Lipoxygenase activity was induced in a tobacco cell suspension culture by treatment with glycopeptide elicitors prepared from the cell walls of Phytophthora parasitica var. nicotianae, and in tobacco seedlings infected by this fungal pathogen. Upon purification and characterization, the enzyme appeared to have a molecular weight of 96 000, a pI of 5.1 and a K(m) of 20.9 muM with linoleic acid as substrate. According to its acidic optimum pH, it belongs to type-2 lipoxygenases. Using linoleic, linolenic and arachidonic acids as substrates, the products formed in vitro by lipoxygenase were characterized. 9- and 5-hydroperoxides were the main products obtained from the C18 and C20 fatty acids, respectively, thereby indicating that a 5-lipoxygenase accounts for most of the elicitor-induced activity, since the main site of insertion of molecular oxygen is on C-5 of arachidonic acid.
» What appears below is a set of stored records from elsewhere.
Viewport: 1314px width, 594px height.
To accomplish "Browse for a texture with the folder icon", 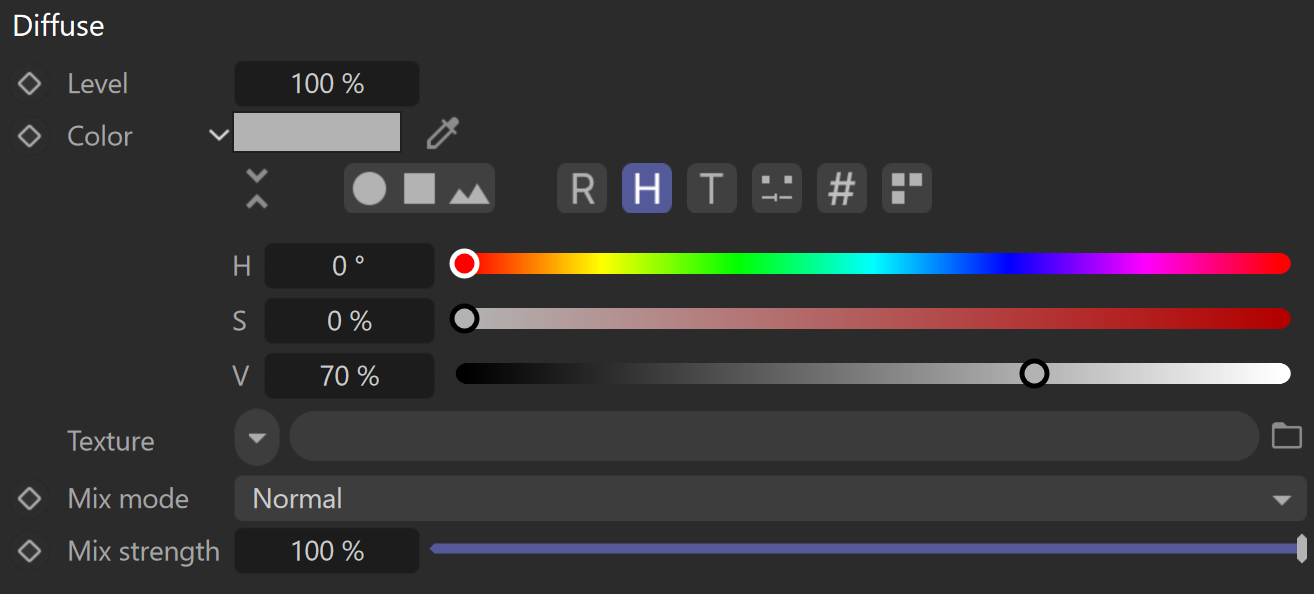I will pos(1286,435).
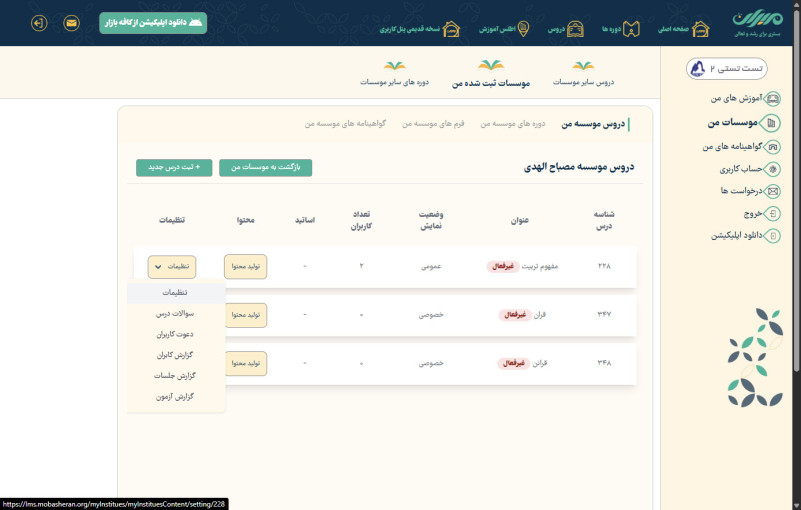Click the آموزش های من sidebar icon
The height and width of the screenshot is (510, 801).
click(772, 99)
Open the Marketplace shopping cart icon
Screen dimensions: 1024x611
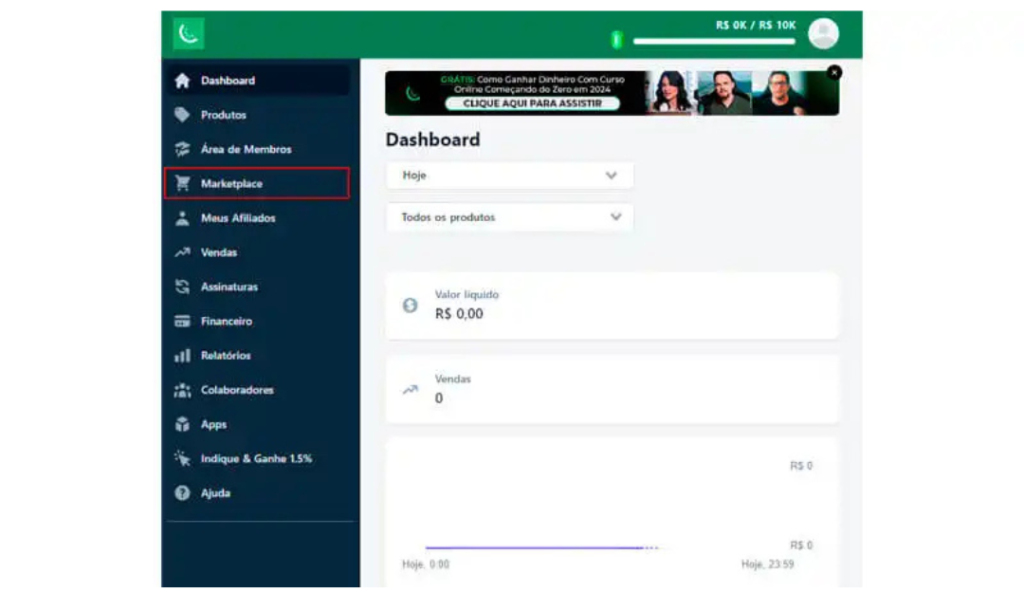click(182, 184)
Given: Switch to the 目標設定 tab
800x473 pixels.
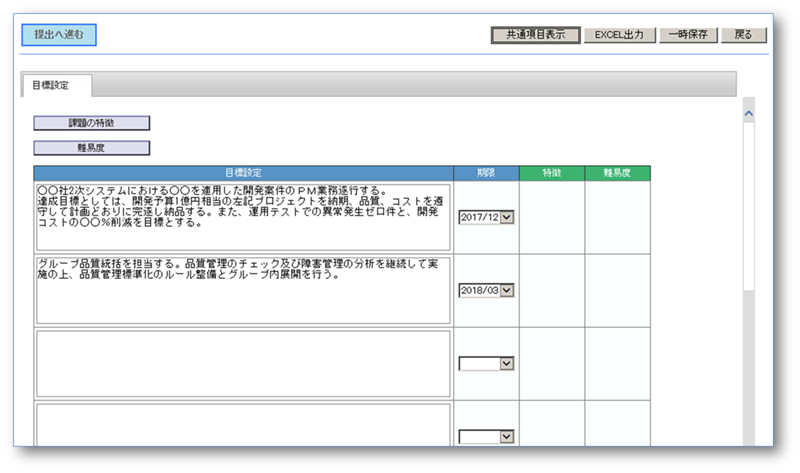Looking at the screenshot, I should pos(51,86).
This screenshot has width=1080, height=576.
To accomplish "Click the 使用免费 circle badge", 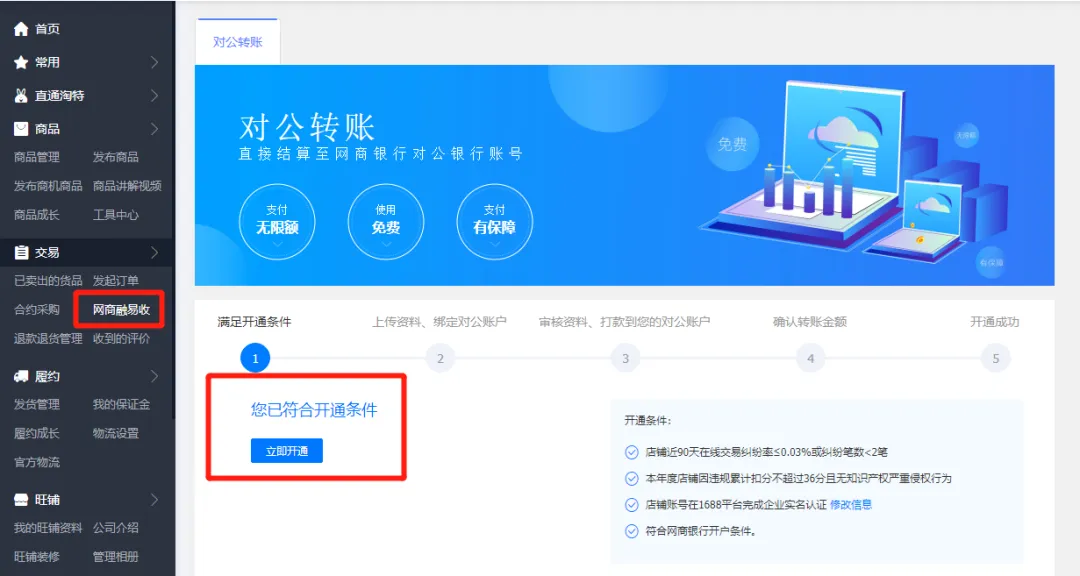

Small amounts of 13-hydroperoxides were also formed from the C18 fatty acids. In vitro, the strongest inhibitors of tobacco lipoxygenase were n-propylgallate and nordihydroguaiaretic acid. The possible involvement of this enzyme in signaling phenomena leading to defense induction in plants via jasmonic acid and other fatty acid-derived products is discussed.